#### PAGE ####

Data Virtualization and Big Data Business Intelligence

by Wayne Kernochan

Data virtualization could be the glue that ties together data warehouses and social media data.

When I set out to write this article, I thought I could assume a basic understanding of data virtualization (DV) in readers and focus on the neat new benefits to agile business intelligence from using DV to combine Big Data with the data warehouse dynamically. Then I found, reading what's out there on the 'Net, that there's still a lack of understanding of what data virtualization really is and what it does. For example, as recently as a couple of months ago, Wikipedia was unsure of the relationship between data virtualization and "Enterprise Information Integration," (EII) which it said "failed in the market."

So before I note data virtualization's upcoming benefits, I am going to ask the reader to review the definition, history and existing benefits of DV, briefly, with me. I promise: the review will help.

Data, data everywhere

The basic aim of data virtualization, whose first solutions arrived around 2001, is to allow users to query across differing data sources in real time. That means that any DV solution needs three brand spanking new (in 2001) technologies:

1.       A way to gather data from any data stores accessed by different vendors' databases or file systems or applications in real time;

2.       A global metadata repository that shows not only what data was out there, anywhere, but also the relationships between the data in various data stores;

3.       A common format across any and all data types that allows DV when it combines the data to present to the end user the relationships between the data, not just differing formats side by side.

And that has been the core of DV's value proposition. But not the whole story. Because, by definition, data virtualization aims to be (to stretch a much-abused word) "agile." That is, its ongoing value lies in its ability to keep pace with the proliferating number of data types out there in the world. A data warehouse, or a file system, achieves performance above all by refining its ability to process a particular type of data. DV piggybacks on this performance, but focuses on its own performance improvements in combining data types where the existing database has not done so. Over time, the "rich have become richer": the gap between what's stored in a data warehouse and a zettabyte's worth of a wide array of other data types stored all over the world has become ever wider, and DV continues to bridge that gap and assemble a richer and richer set of combined data and metadata.

####

**WORK TO DO**
• A. Reproduce everything in the data virtualization article from "The basic aim" down to "side by side.", word for word.
• B. According to the data virtualization article, around what year did the first data virtualization solutions arrive?

#### RECORD LIST ####

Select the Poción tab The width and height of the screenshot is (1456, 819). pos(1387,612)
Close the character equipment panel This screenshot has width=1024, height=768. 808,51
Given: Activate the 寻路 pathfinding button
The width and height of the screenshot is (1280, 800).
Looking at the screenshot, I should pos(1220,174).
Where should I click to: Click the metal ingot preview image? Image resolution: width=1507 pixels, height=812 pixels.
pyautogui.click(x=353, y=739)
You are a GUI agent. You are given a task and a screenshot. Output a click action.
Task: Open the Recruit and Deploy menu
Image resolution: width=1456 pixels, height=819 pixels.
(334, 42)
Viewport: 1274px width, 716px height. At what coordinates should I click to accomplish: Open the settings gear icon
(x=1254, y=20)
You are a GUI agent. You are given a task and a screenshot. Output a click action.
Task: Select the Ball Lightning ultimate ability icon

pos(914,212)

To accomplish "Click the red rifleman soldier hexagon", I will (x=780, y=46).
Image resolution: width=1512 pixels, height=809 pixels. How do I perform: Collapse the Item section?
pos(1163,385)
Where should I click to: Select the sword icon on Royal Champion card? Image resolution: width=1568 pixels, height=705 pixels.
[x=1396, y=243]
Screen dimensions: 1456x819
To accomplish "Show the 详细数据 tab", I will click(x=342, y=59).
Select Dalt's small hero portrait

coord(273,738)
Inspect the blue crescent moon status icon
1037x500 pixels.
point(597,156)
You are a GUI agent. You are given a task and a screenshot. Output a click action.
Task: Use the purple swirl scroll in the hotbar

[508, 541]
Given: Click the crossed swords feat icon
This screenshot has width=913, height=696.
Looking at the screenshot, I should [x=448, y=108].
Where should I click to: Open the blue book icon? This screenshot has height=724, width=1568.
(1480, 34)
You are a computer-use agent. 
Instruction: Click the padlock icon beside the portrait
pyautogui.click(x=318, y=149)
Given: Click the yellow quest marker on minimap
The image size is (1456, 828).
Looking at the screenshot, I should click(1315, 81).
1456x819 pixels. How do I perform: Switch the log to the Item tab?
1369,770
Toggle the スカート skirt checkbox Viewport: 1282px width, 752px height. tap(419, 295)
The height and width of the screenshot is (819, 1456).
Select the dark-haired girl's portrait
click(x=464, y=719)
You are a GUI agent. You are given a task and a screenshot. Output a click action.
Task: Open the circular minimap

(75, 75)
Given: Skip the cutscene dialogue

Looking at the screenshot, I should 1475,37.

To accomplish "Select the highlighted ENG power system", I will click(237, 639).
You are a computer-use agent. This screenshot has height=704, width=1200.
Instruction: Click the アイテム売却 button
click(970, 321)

####

**RESULTS OF THE EXERCISE**
• A.
The basic aim of data virtualization, whose first solutions arrived around 2001, is to allow users to query across differing data sources in real time. That means that any DV solution needs three brand spanking new (in 2001) technologies:

1.       A way to gather data from any data stores accessed by different vendors' databases or file systems or applications in real time;

2.       A global metadata repository that shows not only what data was out there, anywhere, but also the relationships between the data in various data stores;

3.       A common format across any and all data types that allows DV when it combines the data to present to the end user the relationships between the data, not just differing formats side by side.

• B. Around 2001.